10. It can be taken from the description of the present application that the Pl3K/Akt pathway is thought to be involved in autoimmune and inflammatory diseases as well as in transplant rejection (page 6, lines 4 and 5 and lines 10-15). It is also derivable from the application that these disorders involve signal transduction from growth factor receptors and that the activation of Akt kinase is one component of this signalling pathway (page 6, lines 4 to 7).
Phosphorylation of the serine residue at position 473 of the Akt kinase is an event which induces its full activation (page 6, lines 6 and 7) and which requires signalling by the mammalian target of rapamycin (mTOR), a member of the Pl3K family of kinases (page 6, lines 9 to 10). On the other hand, mTOR controls TPP II expression (page 6, lines 10 to 11).
It is stated at the top of page 6:
"Without wishing to be bound by theory, the efficacy of the present invention is believed to be a consequence of the link between TPP II inhibition and the Pl3K/Akt pathway."
Furthermore it is stated at the top of page 7:
"Thus, we have recognized that the Pl3K/Akt pathway can be targeted for the purpose of down regulating the immune activation, thereby enabling therapy in auto-immune and inflammatory disease."
11. In view of the disclosure in the description as recited in paragraph 10 above, the board considers that all the four inventions defined by the ISA (section IV above) concern a priori a common concept, i.e. the treatment with TPP II inhibitors of medical disorders in which the Pl3K/Akt pathway is involved.
12. An a posteriori non-unity could arise if this concept had already been part of the prior art. In the invitation to pay additional fees, the ISA has argued that the application lacked unity of invention, because the common concept, which was seen in the "use of TPP II inhibitors in medicine as well as screening for TPP II inhibitors in order to use them in medicine" was considered not novel in view of document WO 03/105835 which disclosed the use of TPP II inhibitors in the treatment of cancer.
13. Document WO 03/105835 discloses that in Burkitt's lymphoma the proteasome machinery has been shown to be impaired and that this defect is compensated by an upregulation of alternative proteolytic pathways, for example tripeptidyl petpidase II (page 9, lines 17-19). It is therefore suggested that TPP II inhibitors might be able to selectively inhibit the growth of Burkitt's lymphoma and other cancer cells.

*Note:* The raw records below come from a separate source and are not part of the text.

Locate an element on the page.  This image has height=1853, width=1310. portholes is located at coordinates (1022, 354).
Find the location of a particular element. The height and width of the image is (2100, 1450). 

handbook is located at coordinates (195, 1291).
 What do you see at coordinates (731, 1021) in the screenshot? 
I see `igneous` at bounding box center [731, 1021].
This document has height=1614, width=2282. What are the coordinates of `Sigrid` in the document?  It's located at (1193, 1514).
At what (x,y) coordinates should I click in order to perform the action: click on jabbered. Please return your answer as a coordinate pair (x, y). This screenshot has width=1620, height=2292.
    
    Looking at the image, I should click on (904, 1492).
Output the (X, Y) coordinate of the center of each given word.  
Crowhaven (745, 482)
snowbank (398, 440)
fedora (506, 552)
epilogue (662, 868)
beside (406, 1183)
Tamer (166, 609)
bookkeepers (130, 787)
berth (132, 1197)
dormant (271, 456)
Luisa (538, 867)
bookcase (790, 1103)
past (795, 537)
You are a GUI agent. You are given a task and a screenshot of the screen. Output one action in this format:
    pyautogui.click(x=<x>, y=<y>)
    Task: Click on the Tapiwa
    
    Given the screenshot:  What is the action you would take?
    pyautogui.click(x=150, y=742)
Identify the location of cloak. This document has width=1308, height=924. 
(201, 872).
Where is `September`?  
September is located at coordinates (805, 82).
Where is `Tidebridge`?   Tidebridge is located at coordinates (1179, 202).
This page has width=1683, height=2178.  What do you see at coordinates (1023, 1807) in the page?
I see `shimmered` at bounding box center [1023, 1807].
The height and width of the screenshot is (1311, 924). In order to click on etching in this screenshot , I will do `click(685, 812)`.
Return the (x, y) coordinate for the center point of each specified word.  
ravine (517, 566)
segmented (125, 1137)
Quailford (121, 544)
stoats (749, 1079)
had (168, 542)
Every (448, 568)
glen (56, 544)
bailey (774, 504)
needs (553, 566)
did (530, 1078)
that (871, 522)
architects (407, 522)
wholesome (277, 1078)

It is shown in the document that growth and soft agar colony formation of cancer cells are inhibited by butabindide, a TPP II inhibitor (page 10, lines 6 to 9).
The document is silent about an involvement of the PI3K/Akt pathway in cancer development.
14. Accordingly, document WO 03/105835 does not disclose the common concept as defined by the board above, i.e. the treatment with TPP II inhibitors of medical disorders in which the Pl3K/Akt pathway is involved. Consequently, contrary to the finding of the ISA, there is a common concept to which all four defined inventions relate and which is novel.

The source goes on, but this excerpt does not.